_ARTICLE_:
START
From day 1 it was known that the new GM Ben Cherington didn’t want Valentine. It was known that the reputation Valentine carted around with him wasn’t going to let the players give him a chance. It was known that the Red Sox, having collapsed in September of 2011 amid a lack of discipline, disinterest, and lack of cohesion, were on the downslide. How this was going to end was relatively predictable in that it wasn’t going to succeed, but I doubt anyone could have envisioned the Red Sox cleaning out the house of Kevin Youkilis, Josh Beckett, Carl Crawford, and Adrian Gonzalez—not because they wanted to keep them, but because no one was expected to take them.

Let’s look at the Bobby V statements and implications (paraphrased) and judge them on their merits.

He yelled at Mike Aviles in spring training.

In retrospect, it was called an “ugly” scene, but it sounds like Valentine was speaking loudly and telling the players how he wanted an infield drill handled—directed at Aviles, but for all of them to hear—and the players, accustomed to Terry Francona’s laissez faire attitude and already waiting for something to attack Valentine about, seized on it as a “here we go,” moment.

And if he did yell at Aviles, so what? Is the manager not allowed to yell at the players anymore without having other players come into his office to whine about it? The purpose of bringing in a more disciplined manager is so he can instill discipline that was missing; discipline that was a proximate cause of the downfall of the club in 2011.

Cause of failure: Valentine tried to discipline the players as a manager and they refused to be disciplined.

The coaches undermined Valentine.

I find it at best bizarre and at worst despicable that the Red Sox are allowing new manager John Farrell to have significant say-so in the constitution of his coaching staff and didn’t let Valentine pick the people on his staff.

In the Costas interview, Valentine said the coaches have to speak the manager’s language, but if the coaches—specifically bench coach Tim Bogar and pitching coach Bob McClure—barely knew Valentine and didn’t speak to him (or he to them), then how was it supposed to be functional?

The contentiousness between the manager and his coaches permeated the clubhouse. McClure didn’t want to make the pitching changes as Valentine prefers his pitching coaches to do and from the start, that was a bad sign of what was to come. Bogar sounds as if he was rolling his eyes and shaking his head behind Valentine’s back from the beginning.

Valentine has something Farrell doesn’t: managerial success in the big leagues. So why is Farrell receiving the courtesy that Valentine didn’t unless Cherington was waiting out the inevitable disaster of Valentine’s tenure knowing his contrariness in the hiring would make him essentially bulletproof if events transpired as they did in the worst case scenario?

Farrell’s qualifications as Red Sox manager are basically that he was the Red Sox pitching coach during their glory years, knows how things are done, isn’t Valentine, and the players like him. If a club was looking at the work Farrell did with the Blue Jays as manager as an individual entity, they would look elsewhere before hiring him and they certainly wouldn’t give up a useful player like Aviles to get him.

Cause of failure: They hired Valentine and handcuffed him.

Management was spying and suffocating.
END
_DATA SECTION_:
START
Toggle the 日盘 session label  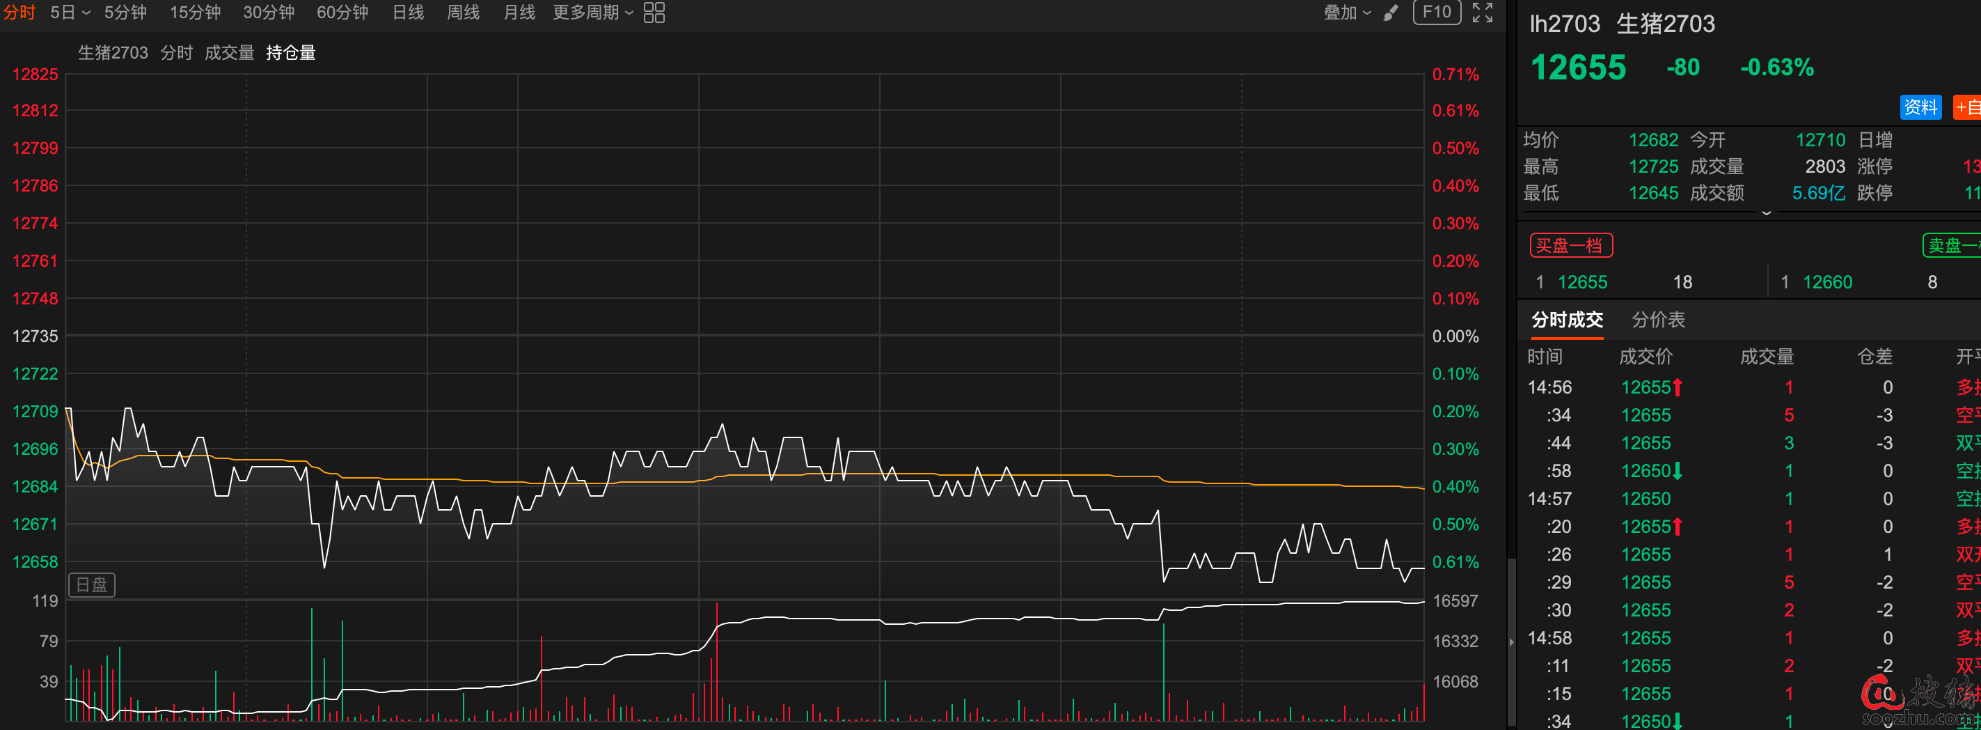coord(92,585)
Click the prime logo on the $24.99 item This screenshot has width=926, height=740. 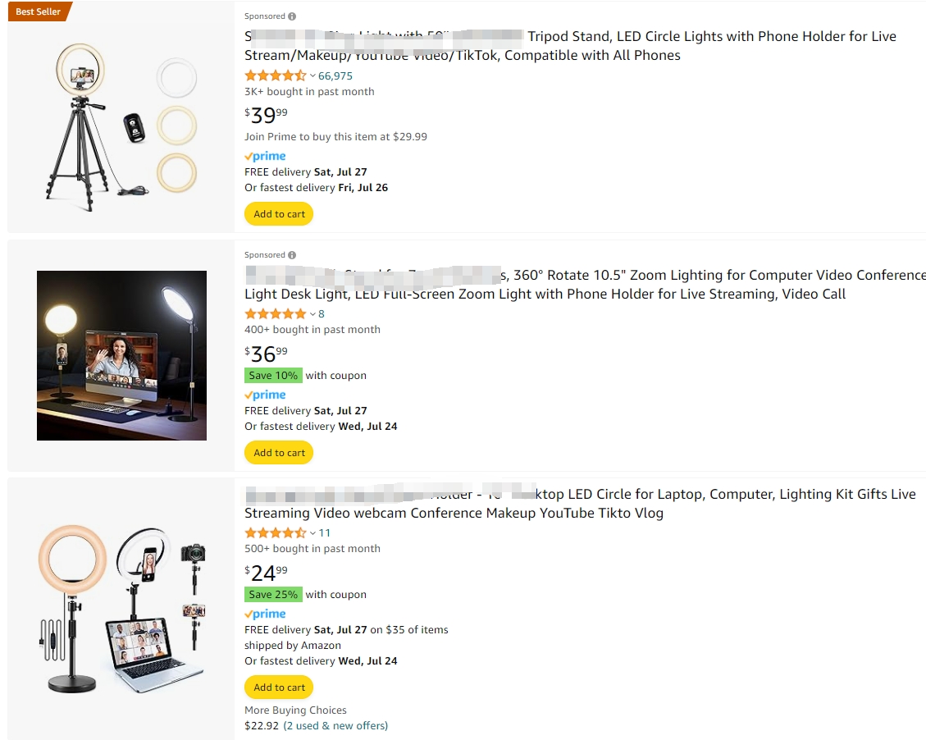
END
_EXERCISE TASK A_:
Decide whether each statement agrees with the article on Bobby Valentine's tenure as Red Sox manager. Answer yes or no for each, and quote the words of the article that decide it.
(i) Valentine was allowed to choose the people on his coaching staff.
(ii) The Red Sox collapsed in September of 2011.
(iii) Farrell has had managerial success in the big leagues.
_EXERCISE TASK B_: Render this sentence from the article on Bobby Valentine's tenure as Red Sox manager in Spanish: "Cause of failure: Valentine tried to discipline the players as a manager and they refused to be disciplined."
_EXERCISE TASK C_: Carry on the article on Bobby Valentine's tenure as Red Sox manager, starting after its last sentence, "Management was spying and suffocating."

_RESULT A_:
(i) No: "didn’t let Valentine pick the people on his staff"
(ii) Yes: "having collapsed in September of 2011"
(iii) No: "Valentine has something Farrell doesn’t: managerial success in the big leagues"

_RESULT B_: Causa del fracaso: Valentine intentó disciplinar a los jugadores como mánager y ellos se negaron a ser disciplinados.

_RESULT C_:
In the Costas interview, Valentine said that he never received a series of binders (possibly a veiled shot at Joe Girardi) or stat sheets telling him what to do, but that there was one of Cherington’s assistants in the manager’s office before and after every game.

Not even in Moneyball, amid the ridiculous characterization of then-Athletics’ manager Art Howe as a hapless buffoon, was it written that a front office person was in Howe’s office to that degree. One of the issues Valentine had with Mets’ GM Steve Phillips during his tenure in New York was that Phillips was constantly huddling with leaders in the clubhouse like Al Leiter after games; he was also said to stalk around with a grumpy look on his face in what appeared to be an act of an upset GM following a loss.

After the lack of involvement in Valentine picking his coaches; the Aviles incident; the uproar over Valentine’s mostly innocuous comments about Youkilis early in the season; and the front office spying, Valentine should have gone to Larry Lucchino and asked if they wanted him to manage the team or not. The claustrophobic situation of a front office person loitering so constantly in the manager’s office exponentially adds to the stress of a long season. No one—especially someone with Valentine’s experience—needs to have this level of scrutiny from the people he’s working with.

Cause of failure: The factional disputes permeated the running of the club and that segments wanted and expedited Valentine’s downfall.

David Ortiz quit.

Only Ortiz knows if this is true. Valentine would probably have been better off not saying that Ortiz quit because if there’s a chance for him to manage again—and there is—he doesn’t need another, “Well, why’d you say this?” soundbite hanging over his head.

There’s an indignant reaction if it’s implied that the players went through the motions or decided to use an injury to spend time on the disabled list rather than play when they could have. Ortiz had had a brilliant season until he got injured and, with the season spiraling down the toilet and the looming probability of this being his final chance to get paid as a free agent, Ortiz might very well have chosen to shut it down.

What’s ironic about it is that Ortiz and Dustin Pedroia seemed to be two of the few veterans who gave Valentine a chance when the manager was hired, but in true Bobby V fashion, he’s detonating the bridge.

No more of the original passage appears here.